Background:

Continuity of care—one provider caring for an individual patient throughout an episode of care—is a highly valued ideal in healthcare. However with the complexity of inpatient care involving hospitalists, consultants, and trainees, it is difficult to achieve. There is little known about the effect of an increasing number of physicians and patient movement between various nursing units on the patient’s care experience. We sought to explore the impact of provider discontinuity on patient ratings of their care on the post-discharge Healthcare Consumer Assessment of Healthcare Providers and Systems (HCAHPS) survey or the patient experience.  

Methods:

The sample in this study was all patients discharged from internal medicine inpatient services during a four-month period who returned the HCAHPS survey. The setting was an urban, academic health system with two hospitals with equal numbers of resident and non-resident care teams. Study personnel reviewed the medical record of each patient. A “discontinuity index” was developed for each patient which was the sum of the following: number of nursing unit changes, number of consulting services, and total number of resident and/or attending physicians that were on the primary service during the hospital stay. The dependent variables were the overall hospital rating on a scale of 0-10 (with 0 being the worst and 10 being the best hospital possible) and the ratings of physician courtesy, listening, and effective explanations (4 point frequency scale of never to always). Patients were asked how well staff worked together using a 5-point response scale ranging from very poor to very good. A linear mixed model was used to determine whether the discontinuity index was a significant predictor of the overall hospital rating or physician communication and controlled for length of stay as a dichotomized variable of < 14 days or > 14 days. 

Results:

During the four-month study period, 191patients completed HCAHPS surveys and these medical records underwent retrospective review. Approximately 53% respondents were male and the average age was 60 +16 years. Eighty-seven percent of respondents were white and 10% African American. The average length of stay was 7.79 days (SD 21.46) with a median of 4 days. The mean number of primary service physicians seen by each patient was 4.3+ 2.6. The median number of consultants was 1 (IQR 0 to 2).

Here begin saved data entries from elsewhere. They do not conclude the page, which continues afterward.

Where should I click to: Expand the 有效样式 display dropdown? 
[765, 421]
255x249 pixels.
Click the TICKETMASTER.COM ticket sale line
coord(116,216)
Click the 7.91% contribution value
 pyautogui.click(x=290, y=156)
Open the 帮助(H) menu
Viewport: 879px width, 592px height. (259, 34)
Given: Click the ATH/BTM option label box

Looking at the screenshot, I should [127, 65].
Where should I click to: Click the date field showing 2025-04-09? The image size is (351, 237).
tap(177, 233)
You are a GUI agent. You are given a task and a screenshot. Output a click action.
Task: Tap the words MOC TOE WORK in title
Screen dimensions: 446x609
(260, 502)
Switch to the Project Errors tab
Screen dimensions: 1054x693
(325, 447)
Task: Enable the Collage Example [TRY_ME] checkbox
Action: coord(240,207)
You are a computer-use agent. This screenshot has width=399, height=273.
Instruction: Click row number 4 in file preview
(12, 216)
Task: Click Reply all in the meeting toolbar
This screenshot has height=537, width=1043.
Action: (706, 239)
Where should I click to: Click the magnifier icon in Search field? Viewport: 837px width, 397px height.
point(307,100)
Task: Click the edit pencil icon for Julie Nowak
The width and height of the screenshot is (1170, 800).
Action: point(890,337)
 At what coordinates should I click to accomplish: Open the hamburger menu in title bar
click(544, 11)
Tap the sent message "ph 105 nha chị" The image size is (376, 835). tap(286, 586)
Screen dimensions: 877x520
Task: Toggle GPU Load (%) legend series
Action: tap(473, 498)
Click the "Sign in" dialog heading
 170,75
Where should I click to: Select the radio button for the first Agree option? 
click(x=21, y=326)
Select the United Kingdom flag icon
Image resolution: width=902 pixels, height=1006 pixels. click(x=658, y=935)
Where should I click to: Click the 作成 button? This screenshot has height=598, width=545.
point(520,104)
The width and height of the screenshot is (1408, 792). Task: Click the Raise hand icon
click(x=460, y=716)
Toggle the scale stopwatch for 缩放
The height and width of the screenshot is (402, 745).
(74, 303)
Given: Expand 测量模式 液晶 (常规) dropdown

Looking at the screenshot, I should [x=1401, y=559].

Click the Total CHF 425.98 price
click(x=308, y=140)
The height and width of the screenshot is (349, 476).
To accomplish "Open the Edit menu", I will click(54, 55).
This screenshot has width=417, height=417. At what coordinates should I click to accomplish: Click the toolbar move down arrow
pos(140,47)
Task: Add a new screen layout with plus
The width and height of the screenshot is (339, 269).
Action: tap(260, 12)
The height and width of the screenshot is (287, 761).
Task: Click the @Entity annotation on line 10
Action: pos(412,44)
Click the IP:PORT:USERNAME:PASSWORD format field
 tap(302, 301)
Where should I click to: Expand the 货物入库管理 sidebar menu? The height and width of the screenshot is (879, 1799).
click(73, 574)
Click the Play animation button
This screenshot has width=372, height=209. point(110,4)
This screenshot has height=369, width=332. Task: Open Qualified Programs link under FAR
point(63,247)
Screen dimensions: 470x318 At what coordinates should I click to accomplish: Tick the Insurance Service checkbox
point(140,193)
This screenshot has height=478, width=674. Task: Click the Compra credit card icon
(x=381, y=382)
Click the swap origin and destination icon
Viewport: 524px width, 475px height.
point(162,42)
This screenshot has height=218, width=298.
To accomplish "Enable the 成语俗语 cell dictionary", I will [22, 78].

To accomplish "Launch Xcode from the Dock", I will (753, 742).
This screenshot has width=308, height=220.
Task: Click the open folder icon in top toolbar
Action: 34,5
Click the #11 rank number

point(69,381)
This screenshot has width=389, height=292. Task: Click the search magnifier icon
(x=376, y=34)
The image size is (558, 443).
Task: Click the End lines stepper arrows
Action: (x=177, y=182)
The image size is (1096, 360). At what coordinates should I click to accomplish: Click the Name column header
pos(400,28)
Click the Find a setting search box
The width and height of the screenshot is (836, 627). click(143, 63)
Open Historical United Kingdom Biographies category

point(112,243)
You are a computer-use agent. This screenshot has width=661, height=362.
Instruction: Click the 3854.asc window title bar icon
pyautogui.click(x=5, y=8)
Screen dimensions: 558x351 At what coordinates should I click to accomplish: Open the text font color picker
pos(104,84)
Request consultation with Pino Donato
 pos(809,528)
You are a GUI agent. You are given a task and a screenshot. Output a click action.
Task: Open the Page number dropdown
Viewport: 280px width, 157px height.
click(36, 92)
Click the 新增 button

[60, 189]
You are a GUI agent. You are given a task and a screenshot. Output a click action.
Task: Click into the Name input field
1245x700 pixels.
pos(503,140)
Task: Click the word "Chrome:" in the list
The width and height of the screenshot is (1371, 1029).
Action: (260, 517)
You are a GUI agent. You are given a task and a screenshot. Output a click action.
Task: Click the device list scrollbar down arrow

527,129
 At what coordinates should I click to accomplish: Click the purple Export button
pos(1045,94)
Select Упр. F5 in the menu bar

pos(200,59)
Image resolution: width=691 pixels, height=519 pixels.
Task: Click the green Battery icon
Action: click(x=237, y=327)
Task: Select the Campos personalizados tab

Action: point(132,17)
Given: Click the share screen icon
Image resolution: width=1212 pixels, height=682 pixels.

In this sample, 119 (62.3%) rated the hospital as a 9 or 10. In a linear mixed model when controlling for nurse and doctor communication, resident involvement, and length of stay, the discontinuity index did not independently impact overall rating of the hospital. Staff working together was a significant predictor of overall rating with each one level increase in the patient’s response to this question corresponding to an increase of 1.0 in the overall rating of the hospital on the 0-10 scale.  

Conclusions:

Complexity of the care model and number of care providers did not negatively impact patient ratings of the hospital or physician communication. The patients’ rating of how well the staff worked together was the strongest predictor of the patient’s experience. These data imply that the complex schedules of internal medicine inpatient physicians and trainees may not negatively affect patient ratings of care. Our findings support that it is not the absolute number of care providers but rather how well they collaboratively work together that determines the patient experience.